In een donkere kamer
- Dennis de Graaf -
'Wat ontdekken we toch weinig, vergeleken met al datgene dat nu, en in de eeuwigheid, voor ons verborgen zal blijven.’
– Anthonie van Leeuwenhoek –
Amsterdam, 1708.
‘Het brede huis aan de overkant,’ zei de man die zich had voorgesteld als Abraham Stoker. ‘Met de glas-in-lood ramen.’
Hugo Canter stond naast Stoker en keek naar het statige huis in de bocht van de Herengracht. Het pand was opgetrokken uit rode bakstenen, was vier verdiepingen hoog en opvallend breed, minstens drie percelen aan de prestigieuze gracht. Het had zijn trapgevel uit de vorige eeuw behouden. De buurhuizen links en rechts hadden hun renaissance-kroon al ingeruild voor een rechte daklijst met houtgesneden ornamenten.
‘Het is het Draeyhuis,’ zei Stoker. ‘Genoemd naar Nicolaas De Raey die het zestig jaar geleden heeft laten bouwen. Een slavenhandelaar en commandeur van een fort op de Kust van Guinea. Is steenrijk maar doodziek uit Afrika teruggekeerd. ’

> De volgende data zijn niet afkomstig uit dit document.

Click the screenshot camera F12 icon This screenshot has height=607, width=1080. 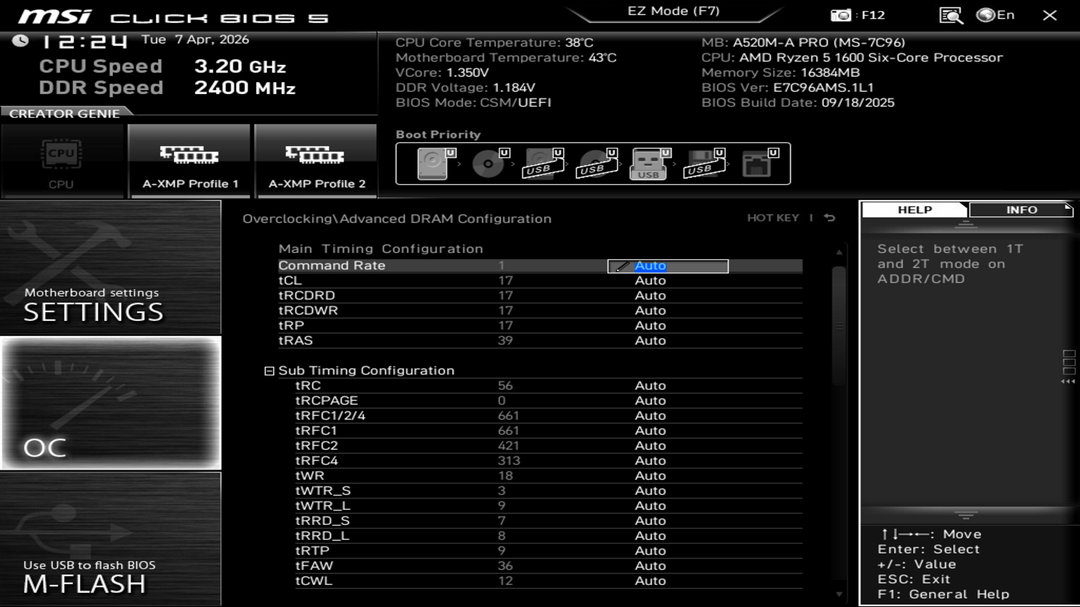click(x=841, y=15)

‘En wie woont daar nu?’ vroeg Canter.
‘Frederik de Raey, zijn kleinzoon.’
Het was een zonnige dag met een frisse wind vanaf het IJ. Wolken jaagden langs de zon en wierpen schaduwen op het Draeyhuis. De glas-in-lood raampjes waren ouderwets vergeleken met de hoge vensters van de buren, die het water van de gracht weerspiegelden.
Stoker en Canter stonden in de schaduwen van het Kokssteegje. Vanuit hun positie was het huis goed zichtbaar, maar iemand achter de ramen zou hen tegen de zon niet zien.
‘We nemen geen risico,’ zei Stoker. ‘We lopen terug naar de Singel en dan naar de Leliegracht. Daar is een steeg langs de achterkant van de huizen.’
‘Je wilt toch niet inbreken?’ vroeg Canter.
Stoker keek hem aan. ‘Ben je rijp voor het dolhuis? We gaan naar de buren.’ Hij wees naar het pand links van het Draeyhuis. ‘Dat huis is gehuurd door Mijnheer Van Berckel. Niet op zijn naam, natuurlijk, maar via een notaris.’
‘Heb je de sleutel? Waarom lopen we dan niet naar de voordeur?’
Stoker gromde afkeurend. Plots greep hij Canter bij zijn jaspanden. ‘Luister,’ zei hij. ‘We doen dit op mijn manier. Je hebt geen idee tegen wie wij het opnemen.’
Canter hoorde de panden van zijn jas kraken. ‘Alles goed, rustig man.’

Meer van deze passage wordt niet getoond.